Miei cari manipolatori

Miei cari manipolatori

L’angolo dell’esperto Rubrica a cura di Claudio Rao

Cito a braccio e a memoria (modificando i dati sensibili, anch se oramai vi è prescrizione). « Françoise, mia suocera, è sempre stata un pò invadente. Questo non disturbava mio marit, ma me sì. Quando gliene ho parlato, Charles è stato abbastanza disponibile e pian piano è riuscito prendere le distanze con lei. Questo però gli dava dei sensi di colpa piuttosto pesanti.Ovviamente Françoise faceva di tutto per contrastare questo distanziamento, rimproverandogli di non telefonarle più spesso come una volta, per esempio. O lamentandosi di essere dimenticata quando andavamo a trovarla. Quando è nata nostra figlia, poi, le cose si sono rapidamente aggravate. Già due settimane prima della sua nascita ha voluto dirigere tutto : casa, spese, pasti… A me aiutava, non lo nego, ma mi sentivo un tantino allo stretto ! Ma è dopo la nascita di Joëlle che la situazione si è degradata. C’era un’ora per mangiare,delgi alimenti proibiti perchè non aiutavano lamia  produzione di latte e così via. In un momento di stanchezza, mi sono lasciata andare e abbiamo litigato per bene. Françoise però e scoppiata a piangere dicendomi che dopo tutti i sacrifici che aveva fatto e stava facendo non pensava di meritarsi un simile trattamento. Mi ha sorpresa. E spiazzata. Anche perchè le sue osservazioni non erano poi così sbagliate. Mio marito, con una certa sofferenza, ha chiesto a sua madre di lasciarci gestire la nostra vita da soli. Ci sentivamo terribilmente colpevoli, ma finalmente liberi!»

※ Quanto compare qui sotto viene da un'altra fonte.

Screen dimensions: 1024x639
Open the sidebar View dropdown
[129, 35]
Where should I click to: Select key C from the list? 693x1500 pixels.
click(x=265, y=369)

Spesso gli esempi (tratti da sedute di oltre un decennio fa) valgono più di mille parole.

Con questo genere di “manipolatori” si finisce sempre per sentirsi un pò in colpa. Perchè questo è il genere di persona – per nulla malvagia – che si serve del “ricatto affettivo”. Per arrivare ai suoi fini cerca attenzione e riconoscenza facendo appello a una sorta di principio di reciprocità. Per banalizzare, è colui che ci offre subito tutto. Troppo. Tempo, denaro, regali, complimenti… E il fatto di averci offerto tanto, gli garantisce la nostra riconoscenza offrendogli l’arma del “ricatto affettivo” (“Dopo tutto quello che ho fatto per te…!”).   

Il segreto è quello di non cadere nella trappola della reciprocità. Rifiutando subito le generose offerte dell’amico manipolatore e prendendo le distanze preventivamente, oserei dire. Oppure rendere immediatamente la visita, un regalo, una cortesia… per riequilibrare la bilancia.

Con persone di questo tipo è necessario fare attenzione a non cedere al loro fascino. Perchè la seduzione è l’arma fatale che utilizzano per raggiungere i propri scopi. Inoltre, più sono intelligenti ed acuti, dotati di una certa finezza psicologica, più sono difficili da riconoscere. Come sospettare di una persona estremamente gentile e generosa… senza sentirsene in colpa?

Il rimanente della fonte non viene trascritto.